L'Action démocratique du Québec soumet le projet de loi 193, destiné à rendre obligatoire le doublage au Québec des films étrangers, surtout ceux des majors américaines qui accaparent une large part du marché. Le Parti québécois appuie le projet; le gouvernement libéral le rejette.
Ce n'est pas la première fois que la question est soulevée. Et, à ce jour, les deux partis ayant exercé le pouvoir à Québec, libéral comme péquiste, ont refusé de s'engager sur cette voie. Ils ont toujours favorisé des mesures incitatives, en particulier fiscales, tout en tentant de négocier avec la France le retrait de l'embargo qu'elle exerce spécifiquement à l'endroit des films doublés chez nous.
Car c'est le grand non-dit de ce dossier: le problème ne se trouve ni à Montréal ni à Hollywood, mais à Paris.
Il y a plusieurs raisons pour lesquelles le projet de loi adéquiste constitue un mauvais scénario. L'une d'elles réside dans le fait que l'industrie du doublage fonctionne déjà bien: la proportion de films doublés ici est passée de 34%, en 1990, à 72%, l'an dernier, avec une pointe exceptionnelle de 78% en 2004.
Mais ça irait encore mieux sans le blocus français.

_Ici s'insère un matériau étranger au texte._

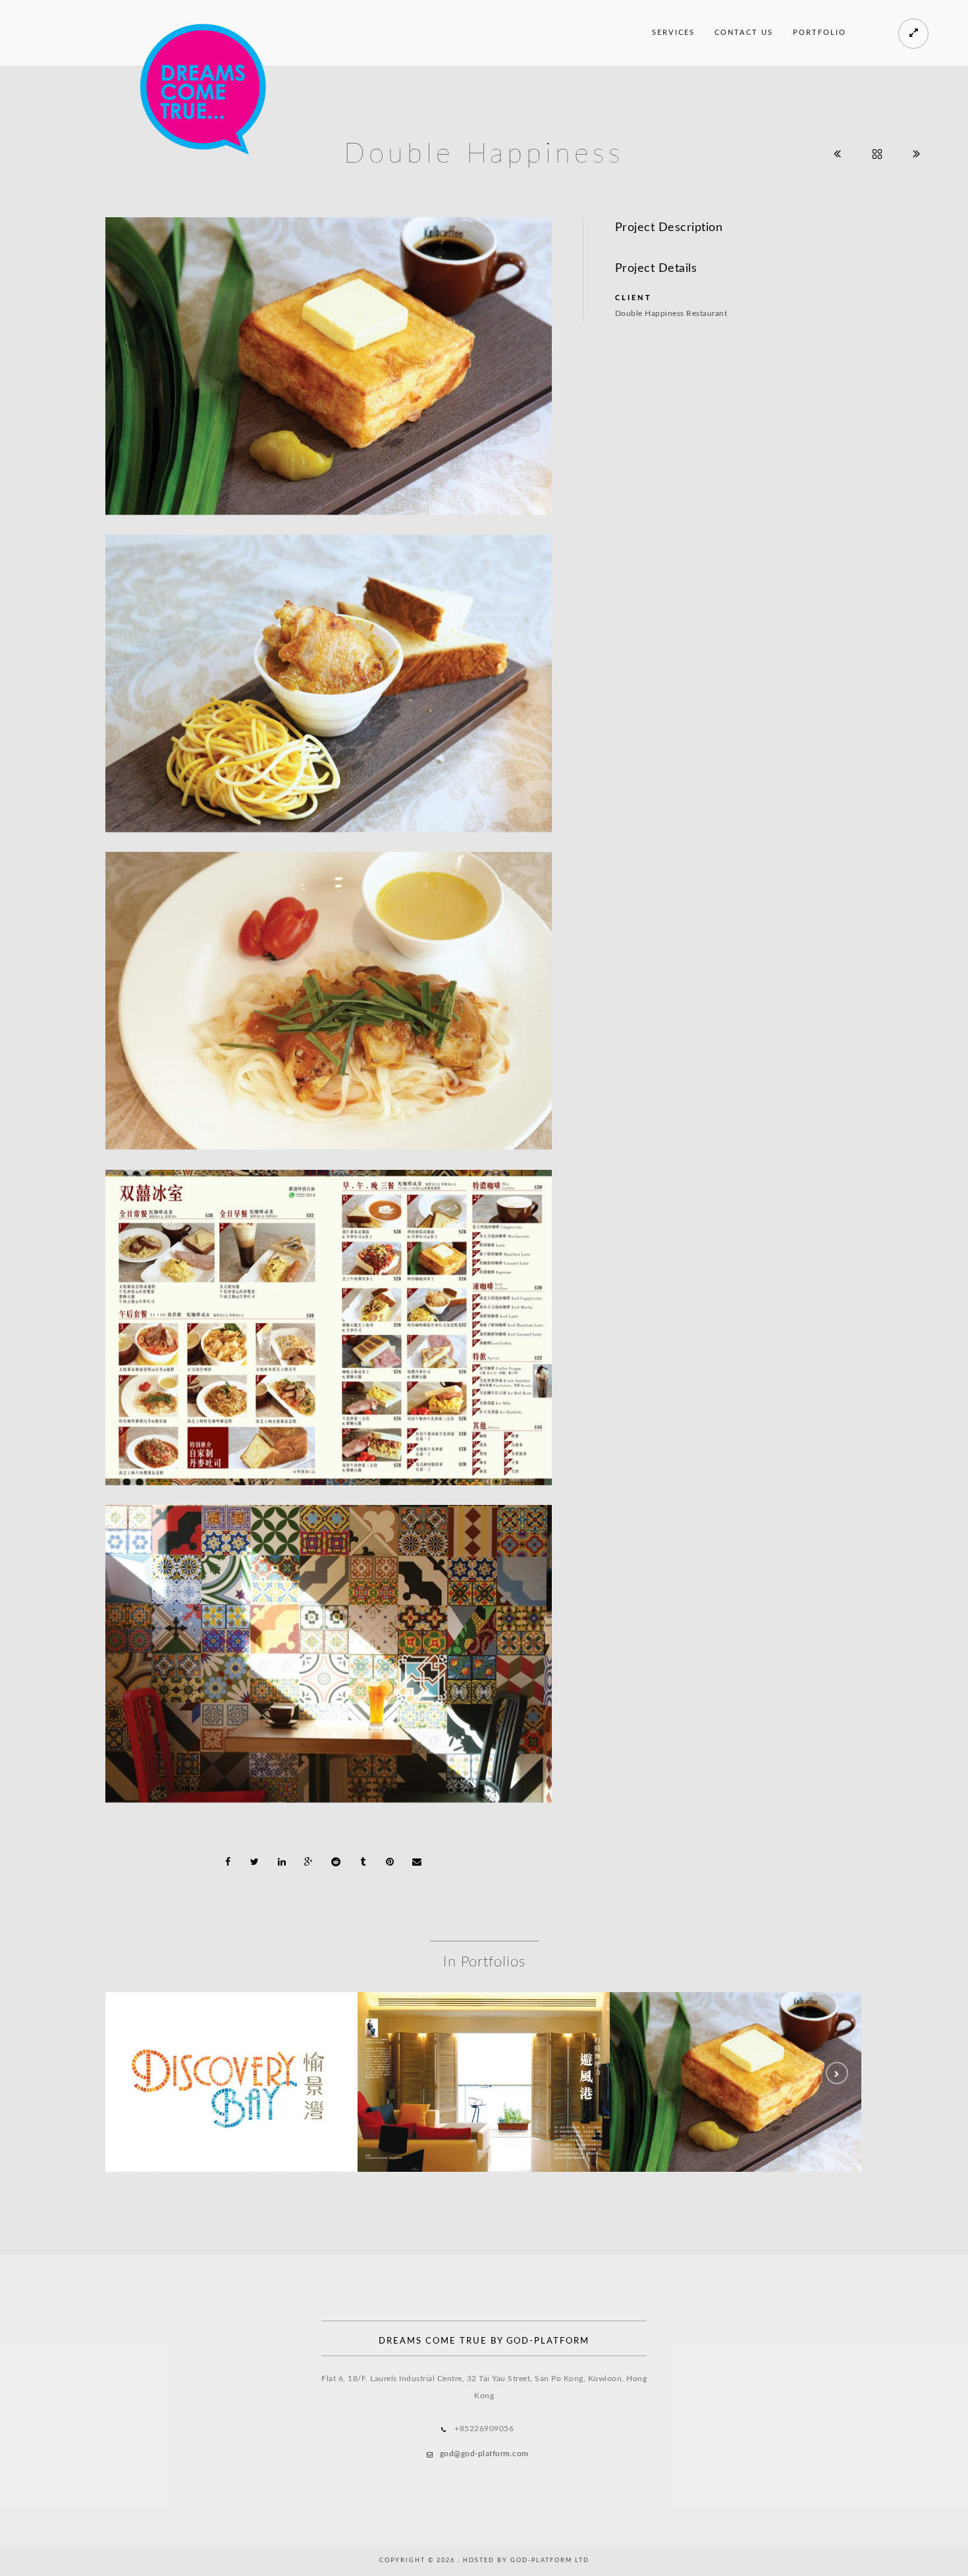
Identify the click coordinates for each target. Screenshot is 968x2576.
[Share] (228, 1862)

En ce domaine, la France a élevé son mur protectionniste en 1949. Le Québec n'est pas touché avant 1956, lorsque démarre l'industrie locale. À partir de ce moment, tous nos ministres de la Culture se sont heurtés à cette palissade. En 1977, René Lévesque lui-même tente d'infléchir Paris, mais les artisans gaulois du doublage déclenchent la grève et, après 18 jours dans la rue (ah! la «rue» française!), gagnent sur tous les fronts. En 1987, sous Robert Bourassa, même échec. Cerise sur le sundae: en 1992, la France accepte les doublages réalisés dans les autres pays européens, seul le Québec demeurant ostracisé - l'Afrique francophone double assez peu
Bref, c'est apparemment ce qu'on entend à Paris par «diversité culturelle», par «altermondialisation» et par «famille francophone»!
Et c'est donc vers ce côté-là de l'Atlantique qu'il faut à nouveau pointer notre artillerie lourde.

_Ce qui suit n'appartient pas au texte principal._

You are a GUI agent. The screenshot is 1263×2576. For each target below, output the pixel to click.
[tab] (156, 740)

Pourquoi ne pas voir grand, en effet? On comprend l'intérêt qu'il y aurait pour le Québec à avoir plein accès au marché français, d'autant plus que notre industrie du doublage fonctionne avec compétence, rapidité et au moindre coût - ce que les Français savent très bien, justement... Le problème de la langue «locale» n'en est pas un. Il existe une telle chose que le français universel, qui est un fort bel idiome, et pratique en plus: on n'a pas à transformer Shrek en ogre marseillais ou saguenéen!
Certes, il est beaucoup plus à la mode de s'en prendre aux Américains qu'aux Français. De sorte qu'on ne voit pas de problème moral à exiger des majors qu'elles casquent le fric nécessaire pour un double doublage (!) et paient ainsi la facture de l'impérialisme culturel français. Personne ne va pleurer sur leur sort: ce sont de grosses vilaines, la cause est entendue. Lorsqu'elles réagiront (probablement mal), elles n'en seront que plus vilaines encore, voilà tout.
Et notre industrie du doublage demeurant toujours limitée au marché québécois, nous aurons alors perdu sur tous les fronts.